Il reste que, quand les affaires sont trop sensibles, ou quand les connexions affairistes sont trop dangereusement ramifiées, les vieilles tendances au black-out resurgissent, tandis que d’inexplicables lenteurs handicapent la mise en ordre de secteurs, comme celui des mines de charbon, pourtant désignées comme prioritaires par le pouvoir, mais dont la désorganisation et la mauvaise gestion continuent à provoquer chaque année la mort de 3000 mineurs de fond. L’explosion en pleine nuit de la mine de Xingxing dans le Heilongjiang, le 21 novembre dernier (101 morts, bilan provisoire), est le dernier exemple d’une longue suite de catastrophes, dont le bilan en dix années s’élève à plus de 40 000 victimes.

Selon la télévision nationale, prompte à dénoncer les cadres locaux, l’accident est du à une mauvaise gestion de la mine, où la sécurité avait été sacrifiée au profit de la rentabilité, tandis qu’une densité anormale de mineurs (528) se trouvait au fond de l’exploitation au moment du coup de grisou. De plus, selon le responsable national de la sécurité des mines, la direction n’a pas fait évacuer le site, comme elle aurait du le faire, aux premiers signes d’accumulation de gaz.

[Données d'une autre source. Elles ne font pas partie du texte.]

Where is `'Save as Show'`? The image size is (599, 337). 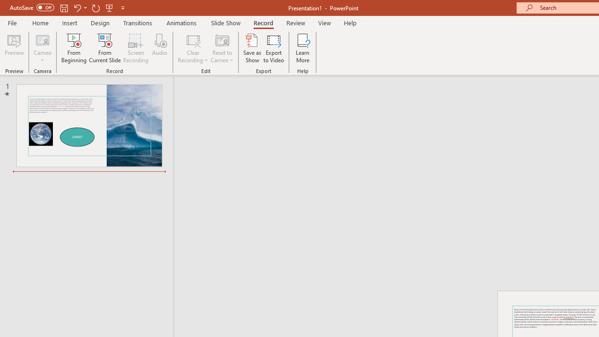 'Save as Show' is located at coordinates (252, 48).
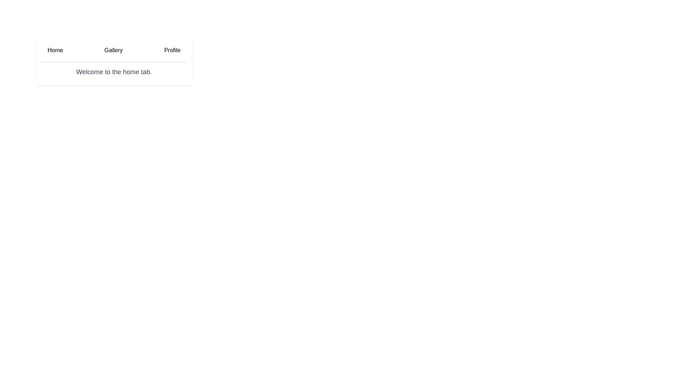 The width and height of the screenshot is (692, 389). Describe the element at coordinates (55, 52) in the screenshot. I see `the Home tab` at that location.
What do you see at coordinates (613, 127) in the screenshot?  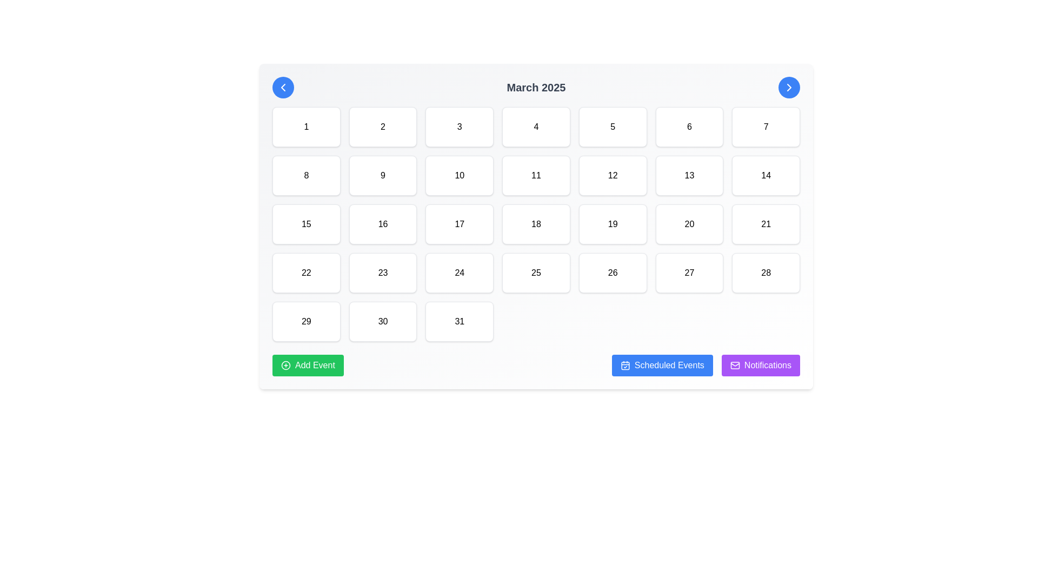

Mais deux jours après l’accident, Wei Xiaochun, membre de la Conférence consultative politique du peuple chinois, apportait des précisions qui pointaient aussi du doigt les responsabilités du Centre. Il expliquait en effet que, dans l’état actuel de la législation, les licences octroyées pour l’exploitation et le développement des mines ne conféraient pas le droit de propriété sur les ressources extraites. Mais, par un accord tacite qui perdure dans les zones grises du droit chinois, aucun des exploitants ne payait à l’Etat les taxes qui lui sont dues. Cette anomalie est, selon le député Wei, la cause principale des accidents.

Elle donne aux cadres locaux un levier de pression sur les exploitants, tous en situation illégale. Ces derniers, habités par la crainte d’une remise en ordre imminente, cherchent le meilleur profit, le plus rapidement possible et au moindre coût. Il en découle que les préoccupations de sécurité et d’environnement passent au second plan, en particulier dans les petites exploitations, qui, en dépit de la politique d’assainissement entreprise par l’équipe Hu - Wen, sont encore très nombreuses.